Read: Matthew 22:23-33
The Sadducees are the next in line to question Jesus. The Sadducees were associated with the priestly class, and were part of the Temple elite, losing their influence in the destruction of the Temple in 70 A.D.6 Being part of the elite in Jerusalem, their interests were bound up in maintaining the status quo which served them well. Accordingly, they held no belief in ongoing life after death since they did quite well in the power arrangements of the present life!
It is no surprise then, that their question to Jesus displays their complete inability to imagine that any world could exist beyond the current patriarchal status quo in which the identity of women was determined by whom she was married to.
Jesus, however, could imagine the possibility of a world in which women were not merely the possessions of men. He could imagine a world vastly different from the current power arrangements which served the interests of elite groups like the Sadducees.

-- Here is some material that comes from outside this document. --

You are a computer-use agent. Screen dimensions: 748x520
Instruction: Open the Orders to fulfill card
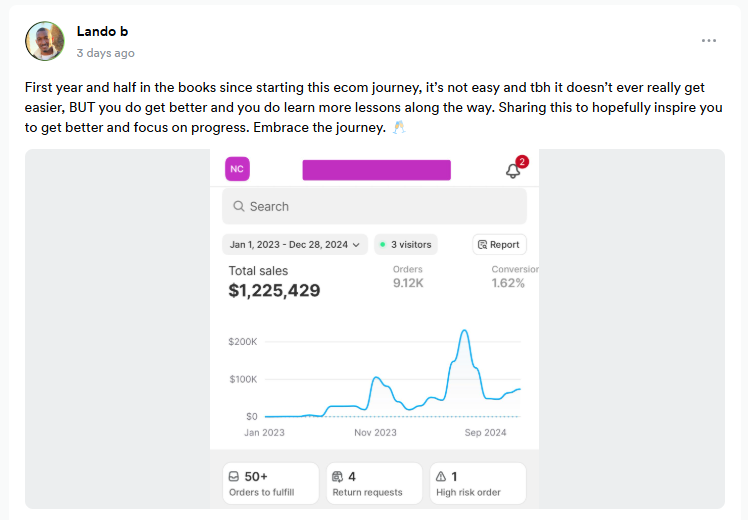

He joined dreamers like Abraham, Isaac and Jacob in imagining a world which looked different to the one they knew.(Though, to be sure, they certainly wouldn’t have imagined that it didn’t involve the possession of women!). And no doubt it is a world imagined and longed for by women and all those on the underside of power arrangements down through the long struggle of history.
- What do you think Matthew’s community would have felt hearing todays’ story?
- In what ways are you challenged or inspired by today’s reading?
Close with the Lord’s Prayer
6 Tichelle Lee-Barnewall, “Pharisees, Sadducees, and Essenes,” in The World of the New Testament: Cultural, Social and Historical Contexts, ed. Joel B. Green and Lee Martin MacDonald, (Grand Rapids: Baker, 2013), Kindle loc. 5394ff.
Wait: Take time to sit in the silence of gratitude together, giving thanks for the ways you’ve experienced God’s loving kindness.
This week’s Common Value: Justice
Read: Isaiah 58:1-14
- How might we participate in God’s justicethis week?